> _THE PROBLEM_: Would you copy exactly the lines in the data below from the one that has "Click the green" through the one that has "Image resolution: width=801", dropping any pictures?
Top of INPUT FOR THIS TASK
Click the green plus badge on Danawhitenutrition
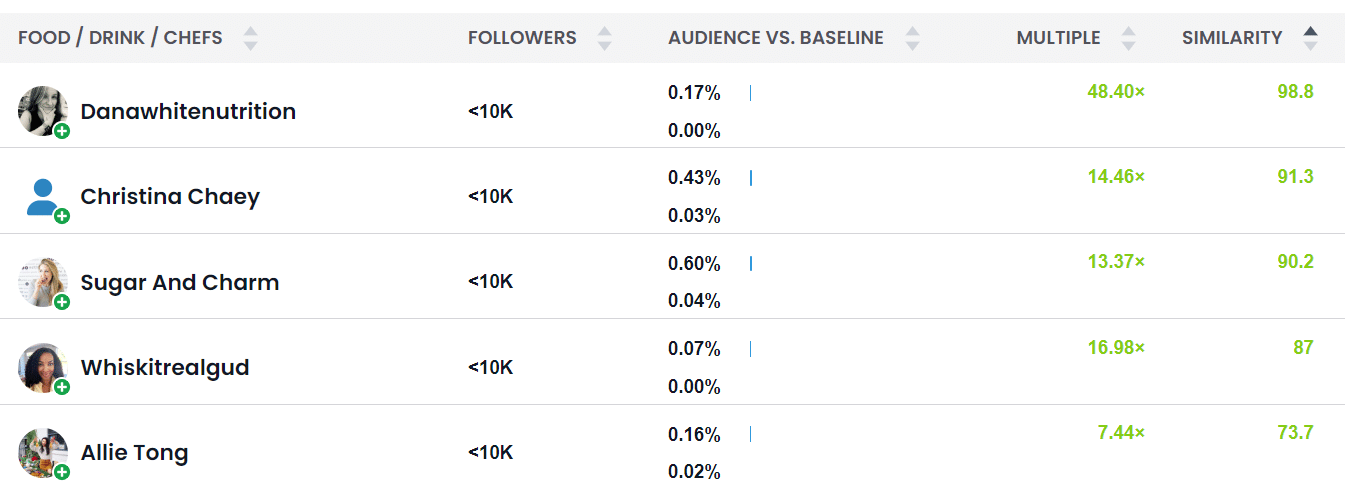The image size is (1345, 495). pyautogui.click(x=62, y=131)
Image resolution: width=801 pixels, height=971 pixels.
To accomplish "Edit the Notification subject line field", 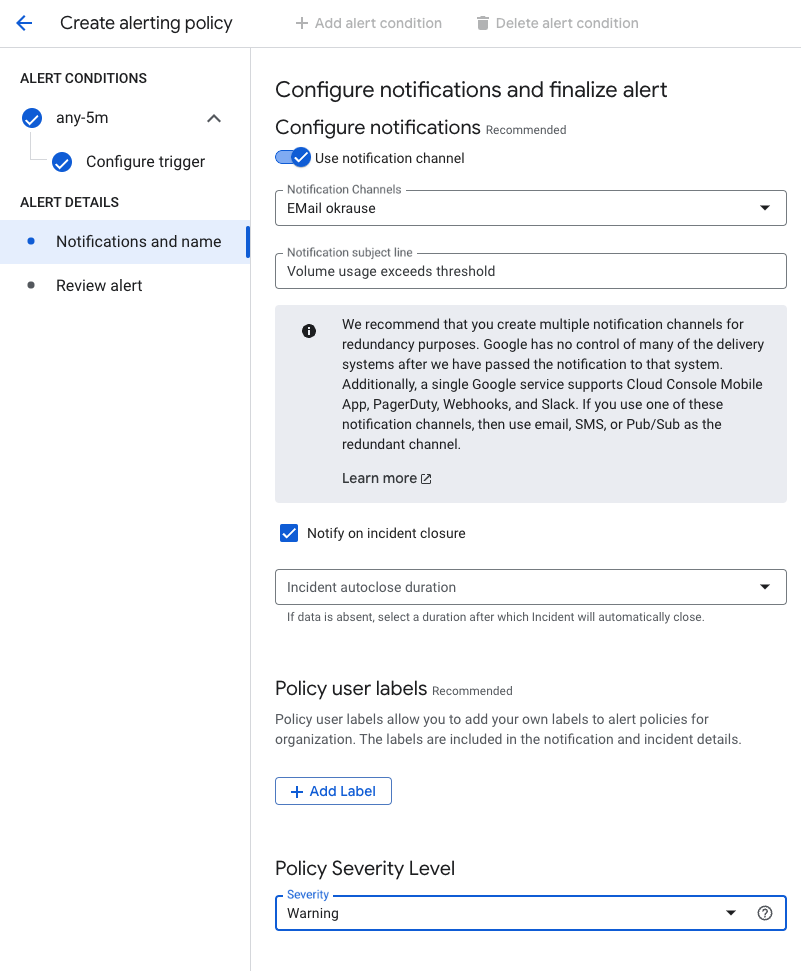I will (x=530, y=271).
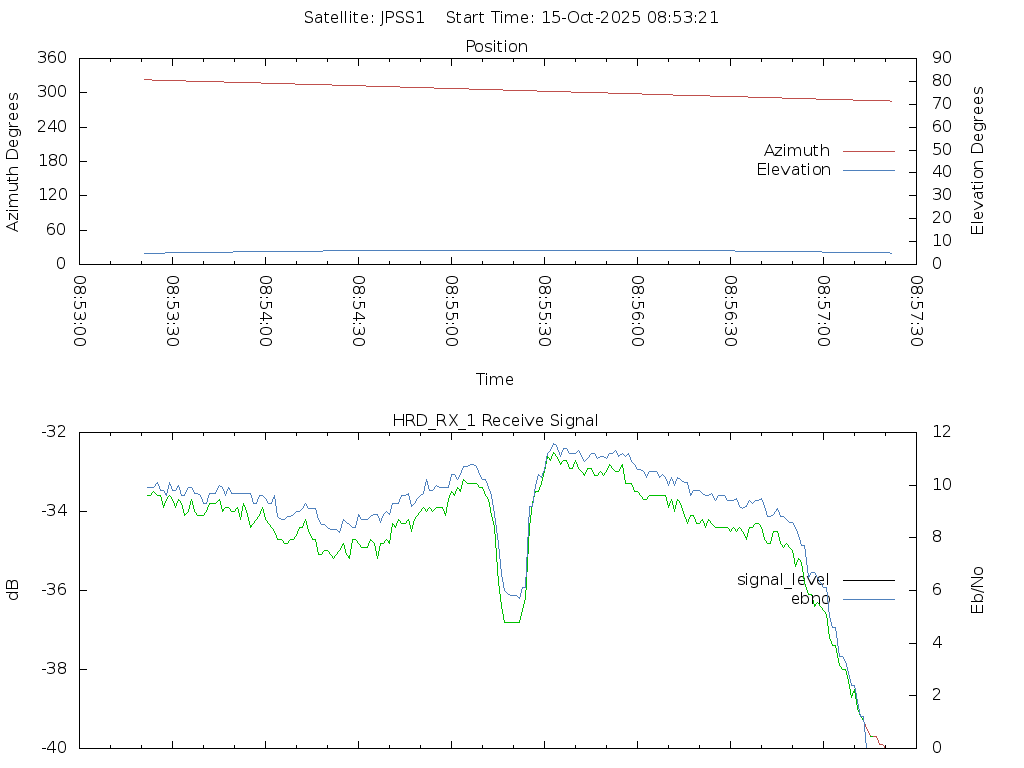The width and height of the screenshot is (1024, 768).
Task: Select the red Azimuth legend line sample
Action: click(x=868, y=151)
Bottom of INPUT FOR THIS TASK
Top of INPUT FOR THIS TASK
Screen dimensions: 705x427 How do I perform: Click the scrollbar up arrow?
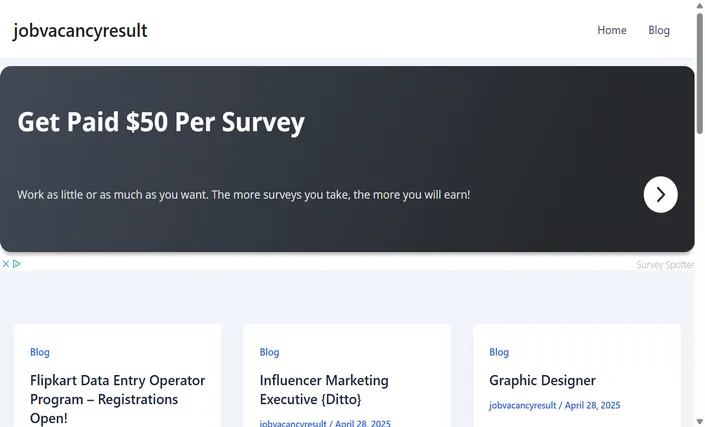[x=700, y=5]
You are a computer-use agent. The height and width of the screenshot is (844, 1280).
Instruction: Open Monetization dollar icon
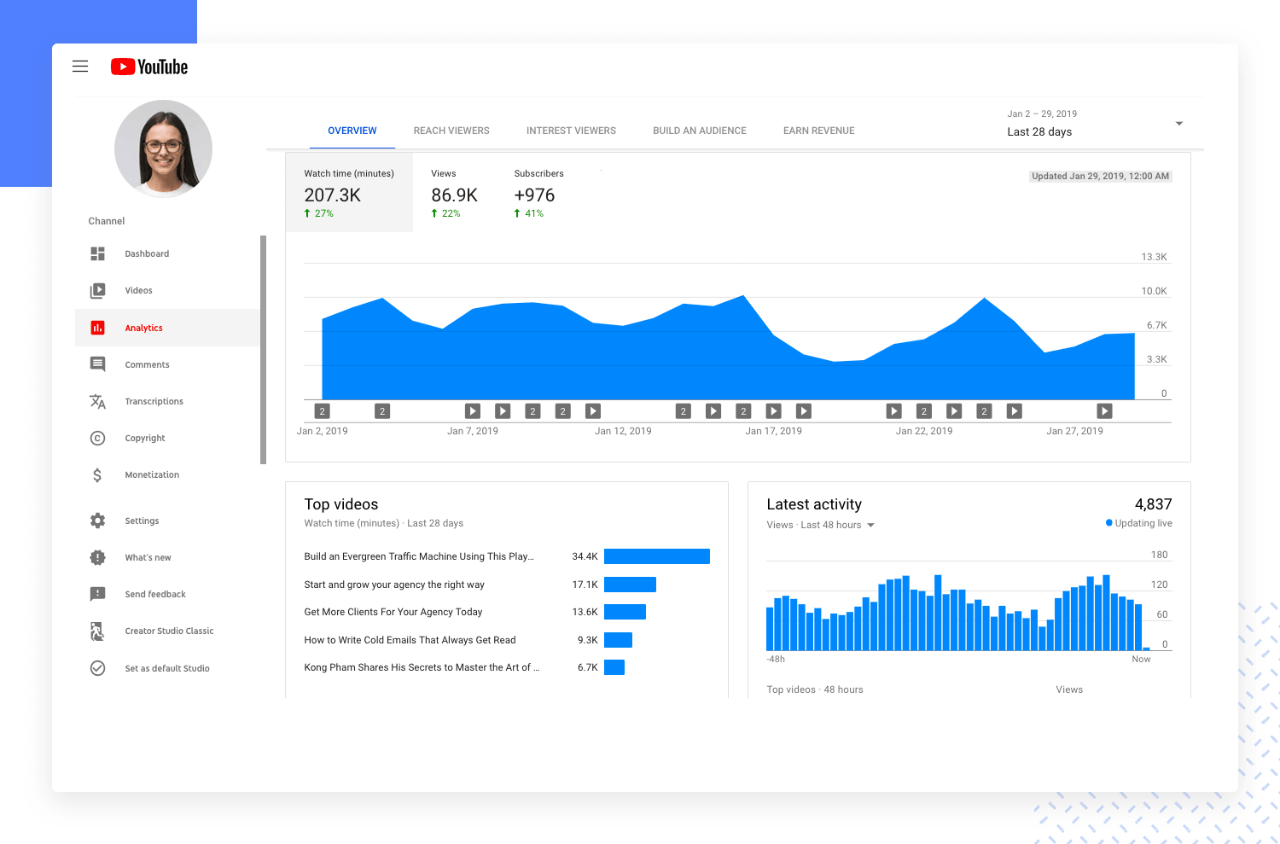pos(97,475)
Bottom of INPUT FOR THIS TASK
> _ANSWER BOX_:
Click the green plus badge on Danawhitenutrition
The image size is (1345, 495). pyautogui.click(x=62, y=131)
Image resolution: width=801 pixels, height=971 pixels.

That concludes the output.